#### WORK INSTRUCTIONS
The output is the line containing "Click the Share arrow button" plus every later line down to the end of the listing below, copied exactly. No pictures belong in it.

-=-=-=-=-

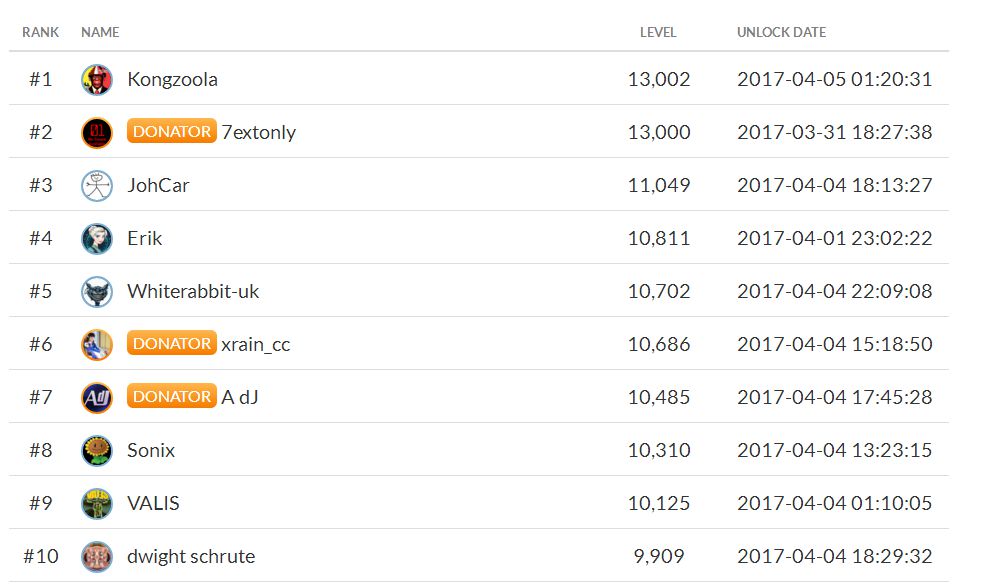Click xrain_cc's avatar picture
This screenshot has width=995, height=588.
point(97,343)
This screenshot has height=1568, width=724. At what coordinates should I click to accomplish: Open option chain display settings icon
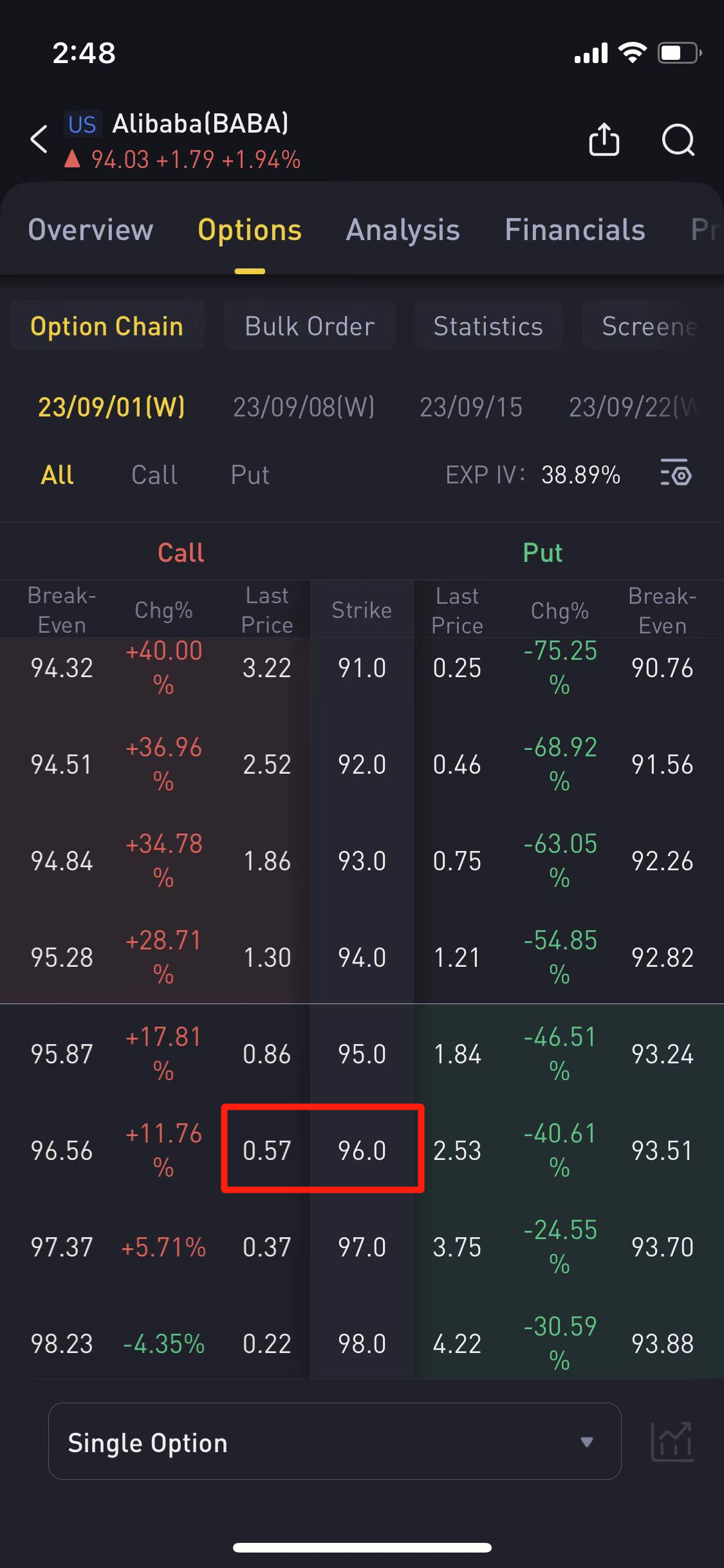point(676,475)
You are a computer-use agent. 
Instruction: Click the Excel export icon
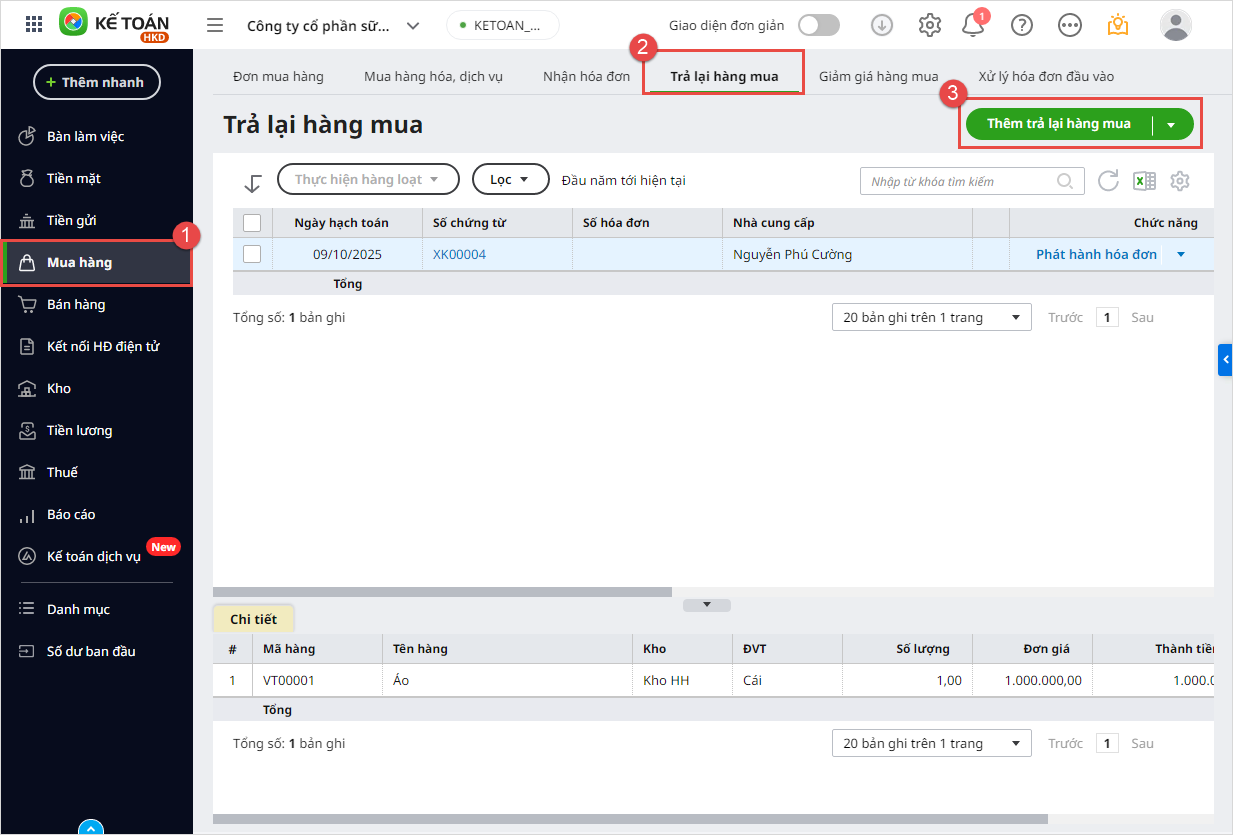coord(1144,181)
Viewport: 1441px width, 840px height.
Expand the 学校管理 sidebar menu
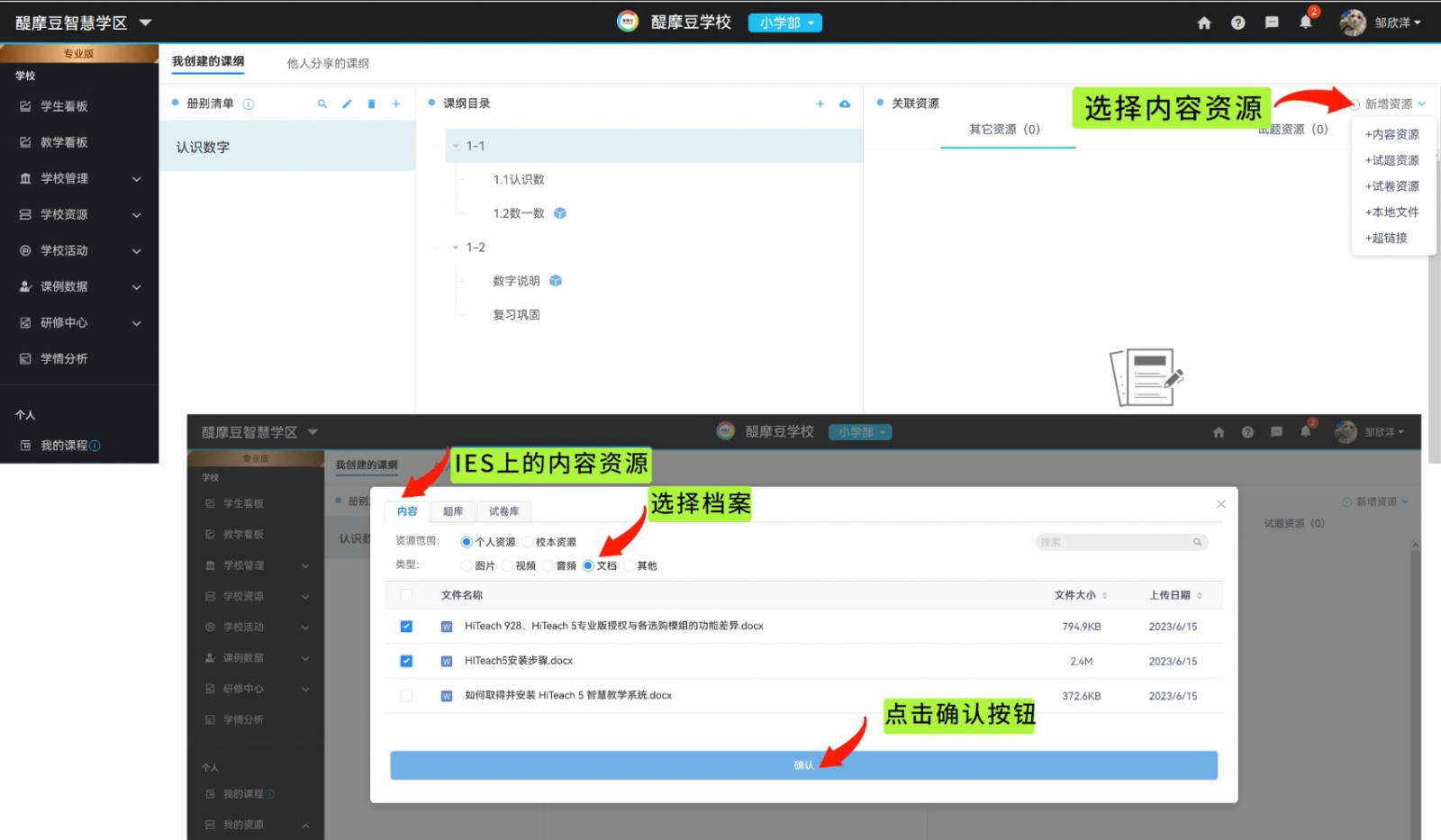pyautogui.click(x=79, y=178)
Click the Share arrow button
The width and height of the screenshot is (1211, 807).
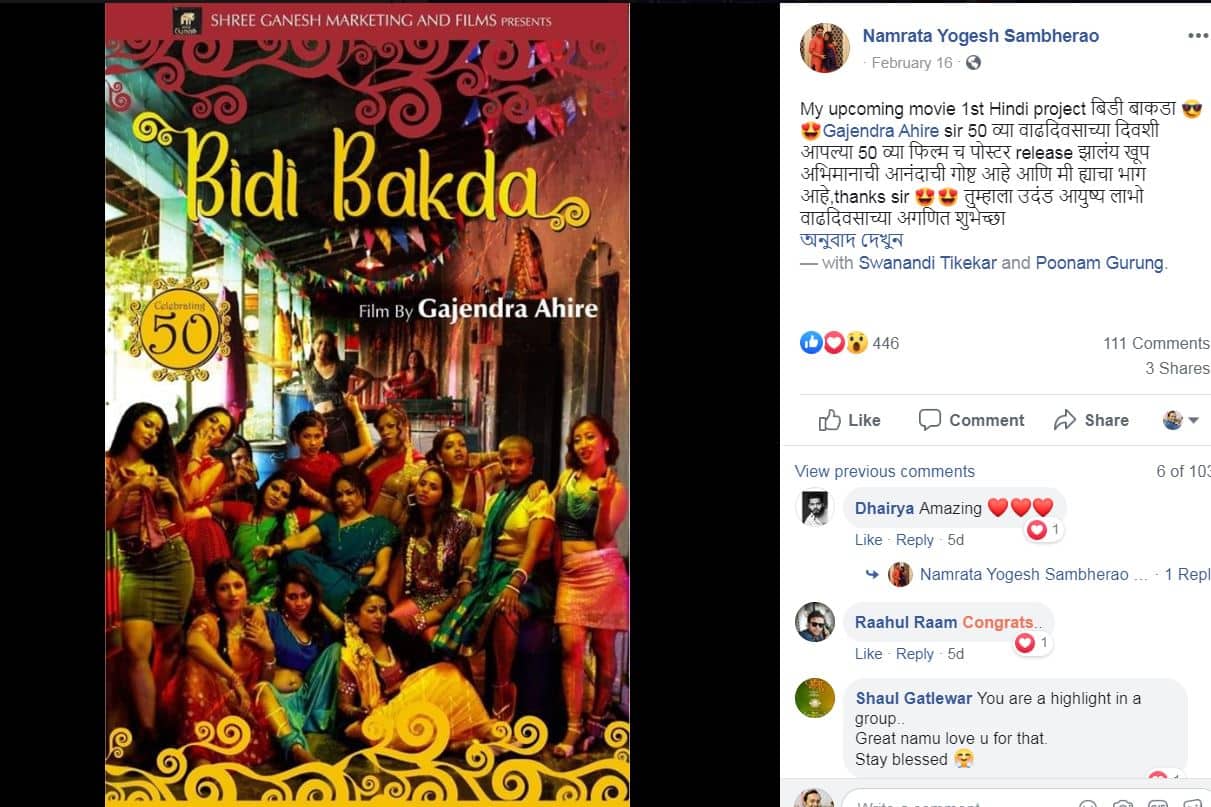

-=-=-=-=-

#### TASK OUTPUT
Click the Share arrow button
The width and height of the screenshot is (1211, 807).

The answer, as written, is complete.